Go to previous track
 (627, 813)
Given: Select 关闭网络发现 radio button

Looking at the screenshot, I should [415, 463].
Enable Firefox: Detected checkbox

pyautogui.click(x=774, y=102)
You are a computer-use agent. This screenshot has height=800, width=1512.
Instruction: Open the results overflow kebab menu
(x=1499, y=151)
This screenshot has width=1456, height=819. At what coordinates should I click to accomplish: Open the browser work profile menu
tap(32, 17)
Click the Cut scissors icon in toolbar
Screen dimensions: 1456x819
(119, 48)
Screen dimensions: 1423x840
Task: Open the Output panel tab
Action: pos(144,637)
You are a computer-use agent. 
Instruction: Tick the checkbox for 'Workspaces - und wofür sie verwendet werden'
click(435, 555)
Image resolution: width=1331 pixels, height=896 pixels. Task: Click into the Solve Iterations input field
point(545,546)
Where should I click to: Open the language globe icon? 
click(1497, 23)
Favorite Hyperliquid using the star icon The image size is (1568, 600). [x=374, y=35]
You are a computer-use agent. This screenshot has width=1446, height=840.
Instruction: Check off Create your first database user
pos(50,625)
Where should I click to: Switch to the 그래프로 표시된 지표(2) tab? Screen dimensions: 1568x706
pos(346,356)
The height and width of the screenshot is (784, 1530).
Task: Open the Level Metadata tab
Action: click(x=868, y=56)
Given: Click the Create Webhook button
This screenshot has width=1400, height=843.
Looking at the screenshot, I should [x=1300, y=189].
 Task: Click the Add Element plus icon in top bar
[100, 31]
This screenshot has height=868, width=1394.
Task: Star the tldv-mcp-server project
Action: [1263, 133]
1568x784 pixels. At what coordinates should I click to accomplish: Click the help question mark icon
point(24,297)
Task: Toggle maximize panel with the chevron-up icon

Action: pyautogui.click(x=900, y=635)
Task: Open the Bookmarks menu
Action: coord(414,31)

========================

## [What this task involves]
The lines you return should be those above that contain the word "agent", every one of them.

## [Result below]
You are a computer-use agent. This screenshot has height=800, width=1512.
You are a computer-use agent. 
You are a computer-use agent. This screenshot has width=1446, height=840.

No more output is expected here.